Dazed, alone and without a phone

It is not until we lose them that we realise how much we rely on our phones

How much do you use your phone? More importantly, how much do you depend on your phone? For yours truly, the ideal answer would be “not a lot”. The reality however is that I need my phone for so much more than I realise or would like to admit. I came to this realisation a few weeks ago when, though it seemed in perfect condition with no falls from balconies or into toilets, my phone died one evening and wouldn’t turn back on. At first I didn’t think too much about it. This had happened to my phone before, so I decided to let it charge overnight and hope for the best. However, I encountered an issue straightaway: without my phone I had no alarm, and I’m not in the position where I can trust myself to wake up naturally. So I plugged in my laptop, turned down the brightness and turned off the sleep function so that in the morning it would wake me up. Nevertheless, worrying about my phone combined with the stress that the laptop alarm wouldn’t work meant that I woke up multiple times in the night to check it was still functioning.

The morning did not bring good news: my phone was still dead. I coordinated Facebook video calls with my family to inform them and searched for repair stores. Thankfully I had no classes, so I could take the morning to try and sort my phone out. Ideally, I would be able to function perfectly well without the aid of a phone, and I often claim that this is the case. However, as I headed out to fix my phone, I was forced to reassess these claims. I found that not having it made everything more inconvenient and, frankly, annoying. I realised just how much I go on my phone when I’m walking around. Normally, even when I try and put my phone away to look at my surroundings instead, my hands feel the itch to take it out and scroll through Instagram, though I know I don’t need to since there will be no new content to see. Not being able to do this meant I walked around and took things in more. I found myself laughing at little things, wanting to take a photo of them and then feeling silly when I remembered I wasn’t able to. I felt like I was underwater, unable to reach or be reached by anyone. 

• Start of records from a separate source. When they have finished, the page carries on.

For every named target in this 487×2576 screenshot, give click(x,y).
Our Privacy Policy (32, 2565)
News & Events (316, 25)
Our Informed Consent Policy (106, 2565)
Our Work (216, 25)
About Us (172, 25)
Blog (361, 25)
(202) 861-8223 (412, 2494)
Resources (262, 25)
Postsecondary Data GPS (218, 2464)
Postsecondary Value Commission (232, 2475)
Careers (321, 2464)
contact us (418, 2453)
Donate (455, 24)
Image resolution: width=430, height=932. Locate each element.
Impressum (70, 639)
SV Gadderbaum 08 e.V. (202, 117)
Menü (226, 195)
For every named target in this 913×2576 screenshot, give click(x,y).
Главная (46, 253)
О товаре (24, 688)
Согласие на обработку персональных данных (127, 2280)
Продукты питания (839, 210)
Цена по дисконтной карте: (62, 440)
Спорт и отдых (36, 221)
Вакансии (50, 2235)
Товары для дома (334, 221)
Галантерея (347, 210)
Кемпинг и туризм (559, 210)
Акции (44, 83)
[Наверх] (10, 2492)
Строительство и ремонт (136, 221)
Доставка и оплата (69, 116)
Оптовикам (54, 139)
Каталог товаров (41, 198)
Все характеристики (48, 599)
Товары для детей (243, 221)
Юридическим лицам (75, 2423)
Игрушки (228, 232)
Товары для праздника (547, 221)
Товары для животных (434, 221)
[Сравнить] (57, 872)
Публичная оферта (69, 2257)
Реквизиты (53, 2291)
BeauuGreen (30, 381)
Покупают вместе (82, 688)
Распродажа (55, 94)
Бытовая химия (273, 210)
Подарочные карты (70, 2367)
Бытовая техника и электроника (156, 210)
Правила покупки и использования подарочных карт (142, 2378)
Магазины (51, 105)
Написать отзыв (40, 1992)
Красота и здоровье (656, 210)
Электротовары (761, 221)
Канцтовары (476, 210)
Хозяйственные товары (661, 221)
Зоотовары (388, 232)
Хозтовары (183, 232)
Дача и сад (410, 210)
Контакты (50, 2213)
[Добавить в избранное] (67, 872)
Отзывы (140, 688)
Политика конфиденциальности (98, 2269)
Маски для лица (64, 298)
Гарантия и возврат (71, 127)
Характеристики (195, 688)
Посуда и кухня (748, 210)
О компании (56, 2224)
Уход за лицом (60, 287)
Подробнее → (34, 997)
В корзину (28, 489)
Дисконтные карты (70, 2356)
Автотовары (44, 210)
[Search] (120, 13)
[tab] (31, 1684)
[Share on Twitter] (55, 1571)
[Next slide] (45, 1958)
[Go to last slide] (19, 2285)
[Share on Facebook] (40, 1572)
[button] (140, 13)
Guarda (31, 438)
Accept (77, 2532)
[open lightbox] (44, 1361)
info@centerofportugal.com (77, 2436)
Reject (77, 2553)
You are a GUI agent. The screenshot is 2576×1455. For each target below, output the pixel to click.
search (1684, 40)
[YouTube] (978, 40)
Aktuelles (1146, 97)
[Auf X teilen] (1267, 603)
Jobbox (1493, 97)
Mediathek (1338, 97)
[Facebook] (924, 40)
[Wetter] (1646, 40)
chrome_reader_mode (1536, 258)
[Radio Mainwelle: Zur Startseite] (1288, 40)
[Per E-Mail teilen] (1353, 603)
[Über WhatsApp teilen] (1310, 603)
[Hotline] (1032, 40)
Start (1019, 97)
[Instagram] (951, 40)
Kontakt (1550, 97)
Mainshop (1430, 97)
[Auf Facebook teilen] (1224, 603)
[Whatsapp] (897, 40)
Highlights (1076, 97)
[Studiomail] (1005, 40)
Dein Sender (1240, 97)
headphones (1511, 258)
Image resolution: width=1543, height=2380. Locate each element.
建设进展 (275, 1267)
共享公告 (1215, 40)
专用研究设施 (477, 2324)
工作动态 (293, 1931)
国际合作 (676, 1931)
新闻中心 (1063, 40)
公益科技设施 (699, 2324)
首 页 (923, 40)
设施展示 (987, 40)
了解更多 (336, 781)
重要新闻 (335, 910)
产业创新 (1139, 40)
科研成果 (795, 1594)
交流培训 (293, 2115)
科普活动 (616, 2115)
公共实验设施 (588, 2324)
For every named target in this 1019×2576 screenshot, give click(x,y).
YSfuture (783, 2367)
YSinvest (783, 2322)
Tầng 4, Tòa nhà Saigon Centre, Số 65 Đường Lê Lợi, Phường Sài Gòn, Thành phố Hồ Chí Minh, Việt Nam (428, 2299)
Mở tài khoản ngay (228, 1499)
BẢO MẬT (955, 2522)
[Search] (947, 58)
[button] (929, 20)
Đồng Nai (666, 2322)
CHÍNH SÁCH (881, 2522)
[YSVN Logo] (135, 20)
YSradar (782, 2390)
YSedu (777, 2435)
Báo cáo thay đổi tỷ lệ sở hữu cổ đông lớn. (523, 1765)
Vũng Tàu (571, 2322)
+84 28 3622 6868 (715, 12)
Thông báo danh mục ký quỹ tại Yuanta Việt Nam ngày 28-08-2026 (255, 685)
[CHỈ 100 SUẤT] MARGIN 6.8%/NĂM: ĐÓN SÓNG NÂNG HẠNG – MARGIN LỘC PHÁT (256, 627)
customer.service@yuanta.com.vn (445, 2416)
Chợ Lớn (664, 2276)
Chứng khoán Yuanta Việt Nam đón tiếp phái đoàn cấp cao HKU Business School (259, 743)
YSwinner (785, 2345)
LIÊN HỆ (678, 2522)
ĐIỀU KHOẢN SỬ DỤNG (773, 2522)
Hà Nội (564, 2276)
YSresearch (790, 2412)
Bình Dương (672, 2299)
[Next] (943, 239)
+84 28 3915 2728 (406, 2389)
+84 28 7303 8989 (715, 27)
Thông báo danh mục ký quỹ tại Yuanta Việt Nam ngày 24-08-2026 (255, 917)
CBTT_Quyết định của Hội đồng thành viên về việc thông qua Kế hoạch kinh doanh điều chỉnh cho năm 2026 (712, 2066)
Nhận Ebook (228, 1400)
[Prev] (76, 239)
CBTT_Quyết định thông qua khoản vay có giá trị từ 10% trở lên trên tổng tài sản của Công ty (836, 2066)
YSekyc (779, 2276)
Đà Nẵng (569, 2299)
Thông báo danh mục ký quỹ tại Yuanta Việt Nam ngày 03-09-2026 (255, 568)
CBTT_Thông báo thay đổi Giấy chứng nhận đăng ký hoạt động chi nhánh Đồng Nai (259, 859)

“Have we normalised being on our phones so much that they have become an extension of ourselves?”

Unfortunately, I also had no idea what the time was. I’d found a watch among my belongings but, surprise surprise, it was broken too. I went around town, blindly hoping hours wouldn’t go by. I resorted to taking out my laptop to check the time. That’s a funny thing we don’t think about: everyone goes on their phones while walking about and no one thinks anything of it, but standing there, with my laptop out in the street I felt incredibly out of place. Why did a laptop feel so awkward compared to a phone? Have we normalised being on our phones so much that they have become an extension of ourselves? 

The response I got from repair stores wasn’t promising: it looked like I would have to spend a minimum of €80 for any kind of repair, since they didn’t know what the problem was, and wait between five days to a few weeks. They also informed me that they may have had to send my phone away to fix it. I decided to hold off from giving away my phone to a store and, instead, followed my brother’s advice to try and charge it wirelessly in case the charging port was the issue. I borrowed my friend’s charger and left my sad, lifeless phone on it. I tried to get on with my day without thinking of the stress, effort, and expense involved in the whole affair. 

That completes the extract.